Despite his success as a scholar, educator, writer, and poet, Harvey experienced intense dissatisfaction at the disparities and inequities of the patriarchal, rationalist Western tradition and longed for the spiritual richness of his boyhood in India. In 1977 he returned to India and immersed himself in its culture, philosophy, and spirituality, studying at the ashram of the Bengali mystic Sri Aurobindo. The next year Harvey traveled to Pondicherry to meet Kamala Reddy (Mother Meera), an Indian woman then only seventeen years old who her followers believe is an avatar, a living incarnation of the Divine Presence. With Mother Meera Harvey underwent a series of profound mystical experiences, but remained reticent to commit to her as his spiritual mentor. He returned to the West and taught in the United States for the next seven years while continuing to make regular pilgrimages to India. There, Harvey studied with the Tibetan Buddhist Master Thuksey Rinpoche. In 1986 he presented himself to Mother Meera and lived for a year at her home in Germany. His critically acclaimed Hidden Journey: A Spiritual Awakening (1991) describes his work with the Divine Mother, and brought international attenion to master and disciple. Based now in Paris, Harvey is the subject of a 1993 documentary, The Making of a Mystic.

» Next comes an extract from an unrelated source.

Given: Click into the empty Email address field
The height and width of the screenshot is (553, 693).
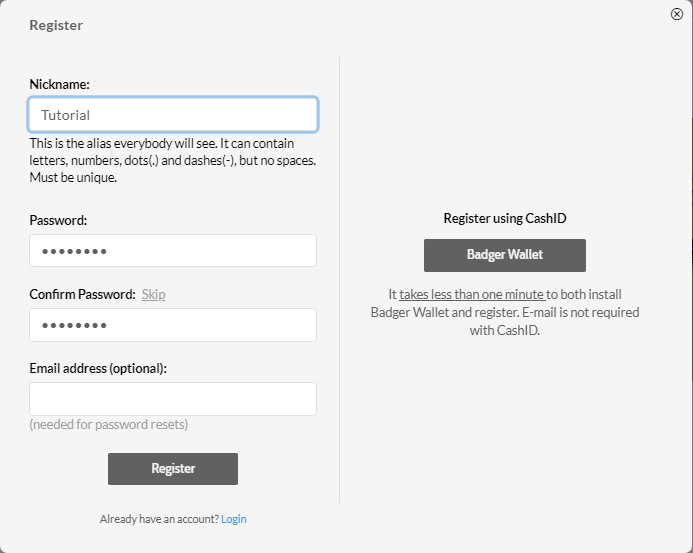Looking at the screenshot, I should 173,399.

The Way of Passion: A Celebration of Rumi follows Harvey's Love's Fire (1988) and Speaking Flame (1989), two re-creations of the poems of Jalal-ud-Din Rumi that have helped to revive popular awareness of the Sufi mystical tradition through the work of this great thirteenth-century mystic and poet. The Way of Passion is adapted from an extraordinary series of lectures Harvey delivered at the California Institute of Integral Studies in San Francisco in Spring 1993, presenting Rumi's ecstatic vision of spiritual surrender and union as a guide to the contemporary spiritual and ecological crisis. Harvey emphasizes that we must transform the spiritual barrenness at the heart of modern Western life to change its devastating global consequences. This visionary and vital work transmits the urgency, passion, and intensity of Rumi's message to our times.
Reviews
Harvey is probably best known for Hidden Journey (Viking, 1991), in which he details his spiritual surrender to the Indian mystic Mother Meera. He has since found in the mystic poetry of the 13th-century Sufi master Rumi a distillation of the message that he believes Mother Meera embodies and that the world cannot afford to ignore. "I believe we are all in the last moments of a civilization," Harvey writes. "What is at stake is the whole human experiment." Some will find this fixation on the imminent apocalypse distracting. Taken from a series of lectures given in 1993, the book is probably of greatest interest to those having some prior familiarity with the poetry. Harvey's passion and enthusiasm often lead to hyperbole, and his interpretation of Rumi, while compelling, needs to be absorbed slowly and with a critical eye. For collections with an interest in Sufism or mysticism in general.
Mark Woodhouse, Elmira Coll. Lib., N.Y.